A woman holds her HRT (Hormone Replacement Therapy) patches

Women on hormone replacement therapy (HRT) are at higher risk of breast cancer, a study has found.

Ending HRT leads to a 28% drop in the risk of developing the disease within one year, the research shows.

It suggests patients who spend at least five years taking a combination of the hormones oestrogen and progestin double their risk of breast cancer every 12 months.


The study was a follow-up to the landmark US Women’s Health Initiative (WHI) trial which in 2002 established links between breast cancer, blood clots and strokes and combination HRT.

Because the results were so striking, the trial was halted three years early.

After publication of the WHI data, use of hormone therapy plummeted in the US from 60 million prescriptions in 2001 to 20 million in 2005.Breast cancer rates also declined significantly, suggesting a strong link between HRT and cancer risk.

But some experts still questioned the connection, saying the dip in breast cancer rates may have been related to mammogram screening.

Professor Marcia Stefanick, from Stanford University in California, who co-authored the new study, said the latest results should settle the debate.

"This is very strong evidence that oestrogen plus progestin causes breast cancer," she said.
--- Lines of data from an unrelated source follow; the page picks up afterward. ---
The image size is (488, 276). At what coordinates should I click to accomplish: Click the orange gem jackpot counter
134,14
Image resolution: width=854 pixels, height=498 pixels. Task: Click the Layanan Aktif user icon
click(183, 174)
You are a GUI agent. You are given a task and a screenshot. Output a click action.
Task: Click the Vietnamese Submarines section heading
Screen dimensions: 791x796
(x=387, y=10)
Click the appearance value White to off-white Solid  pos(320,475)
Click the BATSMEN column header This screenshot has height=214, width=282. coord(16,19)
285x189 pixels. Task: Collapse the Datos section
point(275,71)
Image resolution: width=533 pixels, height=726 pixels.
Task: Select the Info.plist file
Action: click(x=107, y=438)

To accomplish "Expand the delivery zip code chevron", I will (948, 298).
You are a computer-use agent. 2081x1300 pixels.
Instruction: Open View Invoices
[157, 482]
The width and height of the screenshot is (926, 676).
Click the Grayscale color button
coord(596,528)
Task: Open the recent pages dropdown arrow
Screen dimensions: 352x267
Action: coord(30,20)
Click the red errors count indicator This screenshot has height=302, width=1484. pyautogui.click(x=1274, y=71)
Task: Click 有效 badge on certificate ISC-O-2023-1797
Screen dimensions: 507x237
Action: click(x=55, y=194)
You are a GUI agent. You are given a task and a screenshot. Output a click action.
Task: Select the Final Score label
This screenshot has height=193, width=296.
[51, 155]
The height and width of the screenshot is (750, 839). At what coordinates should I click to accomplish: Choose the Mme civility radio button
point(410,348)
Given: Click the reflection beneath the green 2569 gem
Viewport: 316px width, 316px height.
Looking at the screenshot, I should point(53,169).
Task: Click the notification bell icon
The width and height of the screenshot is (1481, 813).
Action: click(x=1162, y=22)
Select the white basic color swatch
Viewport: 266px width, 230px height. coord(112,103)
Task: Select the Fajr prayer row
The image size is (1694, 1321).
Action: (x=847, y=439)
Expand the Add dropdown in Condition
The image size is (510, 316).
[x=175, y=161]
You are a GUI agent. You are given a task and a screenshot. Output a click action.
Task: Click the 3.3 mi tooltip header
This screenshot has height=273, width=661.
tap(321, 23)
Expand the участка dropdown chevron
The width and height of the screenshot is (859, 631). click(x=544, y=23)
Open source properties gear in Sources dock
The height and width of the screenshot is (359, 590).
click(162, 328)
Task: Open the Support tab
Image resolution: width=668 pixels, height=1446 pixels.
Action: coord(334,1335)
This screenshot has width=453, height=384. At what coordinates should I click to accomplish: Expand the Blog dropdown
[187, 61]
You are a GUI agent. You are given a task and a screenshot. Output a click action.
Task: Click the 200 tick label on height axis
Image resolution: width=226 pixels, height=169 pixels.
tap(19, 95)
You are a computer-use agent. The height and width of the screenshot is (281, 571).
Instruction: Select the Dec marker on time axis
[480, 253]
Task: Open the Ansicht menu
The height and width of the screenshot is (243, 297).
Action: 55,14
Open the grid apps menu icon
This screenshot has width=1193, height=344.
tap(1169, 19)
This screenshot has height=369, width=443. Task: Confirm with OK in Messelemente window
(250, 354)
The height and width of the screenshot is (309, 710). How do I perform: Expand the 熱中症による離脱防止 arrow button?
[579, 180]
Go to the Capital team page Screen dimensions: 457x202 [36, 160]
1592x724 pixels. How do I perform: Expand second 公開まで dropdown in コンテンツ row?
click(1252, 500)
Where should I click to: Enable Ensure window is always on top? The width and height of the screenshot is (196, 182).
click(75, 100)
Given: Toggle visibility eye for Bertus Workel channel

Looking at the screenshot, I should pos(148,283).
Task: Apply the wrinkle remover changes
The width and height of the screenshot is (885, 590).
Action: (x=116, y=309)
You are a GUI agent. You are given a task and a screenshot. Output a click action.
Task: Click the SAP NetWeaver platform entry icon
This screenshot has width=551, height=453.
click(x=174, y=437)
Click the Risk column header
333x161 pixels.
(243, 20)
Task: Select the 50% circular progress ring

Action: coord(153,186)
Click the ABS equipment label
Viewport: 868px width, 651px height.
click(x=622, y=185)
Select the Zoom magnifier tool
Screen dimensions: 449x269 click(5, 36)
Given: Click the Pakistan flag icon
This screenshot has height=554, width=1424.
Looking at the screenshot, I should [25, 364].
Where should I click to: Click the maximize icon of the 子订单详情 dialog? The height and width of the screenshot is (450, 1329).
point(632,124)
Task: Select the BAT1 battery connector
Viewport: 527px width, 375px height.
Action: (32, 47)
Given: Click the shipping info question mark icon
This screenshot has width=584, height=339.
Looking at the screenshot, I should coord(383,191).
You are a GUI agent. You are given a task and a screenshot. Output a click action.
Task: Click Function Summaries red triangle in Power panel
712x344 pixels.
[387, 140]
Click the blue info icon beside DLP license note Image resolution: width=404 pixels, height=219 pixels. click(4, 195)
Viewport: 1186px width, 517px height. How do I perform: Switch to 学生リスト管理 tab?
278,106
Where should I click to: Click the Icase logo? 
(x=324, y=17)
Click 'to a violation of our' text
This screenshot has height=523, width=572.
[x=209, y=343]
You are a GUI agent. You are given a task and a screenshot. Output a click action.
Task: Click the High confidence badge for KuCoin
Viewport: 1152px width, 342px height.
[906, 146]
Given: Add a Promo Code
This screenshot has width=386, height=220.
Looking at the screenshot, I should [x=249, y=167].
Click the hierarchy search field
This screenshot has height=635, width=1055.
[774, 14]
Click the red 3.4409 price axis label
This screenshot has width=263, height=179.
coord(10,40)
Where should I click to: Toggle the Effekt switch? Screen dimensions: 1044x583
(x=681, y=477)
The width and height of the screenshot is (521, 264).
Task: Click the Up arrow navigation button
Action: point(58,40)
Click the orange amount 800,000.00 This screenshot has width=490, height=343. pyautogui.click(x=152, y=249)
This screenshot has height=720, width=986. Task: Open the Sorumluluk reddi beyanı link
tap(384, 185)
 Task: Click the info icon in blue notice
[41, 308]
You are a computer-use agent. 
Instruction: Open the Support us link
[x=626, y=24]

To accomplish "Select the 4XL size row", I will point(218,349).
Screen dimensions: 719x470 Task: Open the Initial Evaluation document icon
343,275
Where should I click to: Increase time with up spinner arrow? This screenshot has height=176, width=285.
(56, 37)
"You start women on hormones and within five years their risk for breast cancer is clearly elevated.

"You stop the hormones and within one year, their risk is essentially back to normal. It’s reasonably convincing cause-and-effect."

Researchers looked at data from more than 15,000 women who took part in the original WHI trial, and more than 41,000 women enrolled in a separate observational study.

Results for the groups were quite similar.

The findings appear in the New England Journal of Medicine.